# Literary Maneuvers November 2021: Sign of the Times



## SueC (Nov 1, 2021)

*Introducing
Literary Maneuvers Competition

for November 2021*
The prompt is:  *Sign of the Times






Word limit: 650 

Begins Monday, November 1 
Closes Monday, November 15th

2359hrs GMT*

The stories you submit for the

*November 2021 Literary Maneuvers Comp*
must adhere to 650 words, *not including the title*.

Here are *THE RULES*

*Your Awesome *
*November Judges*
*vranger
KeganThompson
Nonservian
SueC

Thank you all!*

Critiques from Judges due to *SueC*
(please and thank you)

No later than *Tuesday, November 30th

Introduction to the Competition*
Pick your own title, write about whatever you want,
as long as it relates to the prompt in some determinable way.

*If you win,*
you'll get a badge pinned to your profile
plus an invitation to submit a story for our annual

*Grand Fiction Challenge*
Which carries cash prizes. Pretty neat, eh?
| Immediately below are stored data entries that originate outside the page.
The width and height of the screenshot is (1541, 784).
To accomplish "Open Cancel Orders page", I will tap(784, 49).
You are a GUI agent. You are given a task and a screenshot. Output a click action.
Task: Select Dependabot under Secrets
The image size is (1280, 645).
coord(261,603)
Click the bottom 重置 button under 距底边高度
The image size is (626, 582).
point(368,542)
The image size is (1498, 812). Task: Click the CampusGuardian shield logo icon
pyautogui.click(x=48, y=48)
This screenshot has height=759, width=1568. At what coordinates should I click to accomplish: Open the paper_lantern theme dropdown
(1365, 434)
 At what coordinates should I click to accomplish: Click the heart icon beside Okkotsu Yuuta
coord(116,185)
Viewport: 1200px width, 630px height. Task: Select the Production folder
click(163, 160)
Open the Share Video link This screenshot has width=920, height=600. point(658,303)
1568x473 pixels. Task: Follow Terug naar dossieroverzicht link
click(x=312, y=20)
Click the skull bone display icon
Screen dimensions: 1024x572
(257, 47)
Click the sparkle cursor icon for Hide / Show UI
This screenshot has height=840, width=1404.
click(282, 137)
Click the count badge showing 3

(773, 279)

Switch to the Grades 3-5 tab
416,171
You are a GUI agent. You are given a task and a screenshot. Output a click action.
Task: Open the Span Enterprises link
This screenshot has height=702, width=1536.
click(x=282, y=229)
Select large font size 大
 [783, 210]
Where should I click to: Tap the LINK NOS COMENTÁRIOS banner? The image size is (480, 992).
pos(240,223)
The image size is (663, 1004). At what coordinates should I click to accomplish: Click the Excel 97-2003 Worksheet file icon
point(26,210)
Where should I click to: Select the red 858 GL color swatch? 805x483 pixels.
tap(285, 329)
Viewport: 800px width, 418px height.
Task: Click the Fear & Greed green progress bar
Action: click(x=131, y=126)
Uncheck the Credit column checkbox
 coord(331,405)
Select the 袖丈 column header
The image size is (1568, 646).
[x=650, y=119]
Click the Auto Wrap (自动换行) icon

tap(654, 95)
If you wish to know more about scoring,
take a look at the NEW JUDGING GUIDE

which also includes a template to use for your scoring.

*Please use this template for consistency.*
Additional Info


*TO ENTER the NOVEMBER LM COMPETITION*:
*There are three ways to post your entry*​

*Cut and paste your story here in this thread. *It will be visible to the public and considered “published.” This you can do yourself.
*Cut and paste your story in the **Challenge Workshop**, *which is a secure thread for LM entries, and will not be visible to the public, and you will retain your first rights. This you can do yourself. ***See Note below.
*Cut and paste your story into a PM and send to SueC, *if you wish to post your story both anonymously and in the secure thread. Any entry sent to me will automatically be posted anonymously. Your name will be revealed when the scores are posted at the end of the month.

****Note:* *If you do post it in the Challenge Workshop, you must post a link
to it here in this thread, otherwise your story may not be read or counted.*

For anyone new to this process
and needing some guidance,
please PM me (SueC). J

Everyone is welcome to participate, including judges. A judge's entry will receive a review by their fellow judges, but it will not receive a score, though some judges are happy to let you know their score for you privately.

*Please refrain from reacting to an 
entry until the scores are posted.

Judges*: In the tradition of LM competitions of yore, if you could send the scores no later than Tuesday, November 30th (or sooner), it will ensure a timely release of results. Much later than that and I will have to post what I have. Again, please see the Judging Guidelines if you have questions. Following the suggested formatting will be much appreciated, too.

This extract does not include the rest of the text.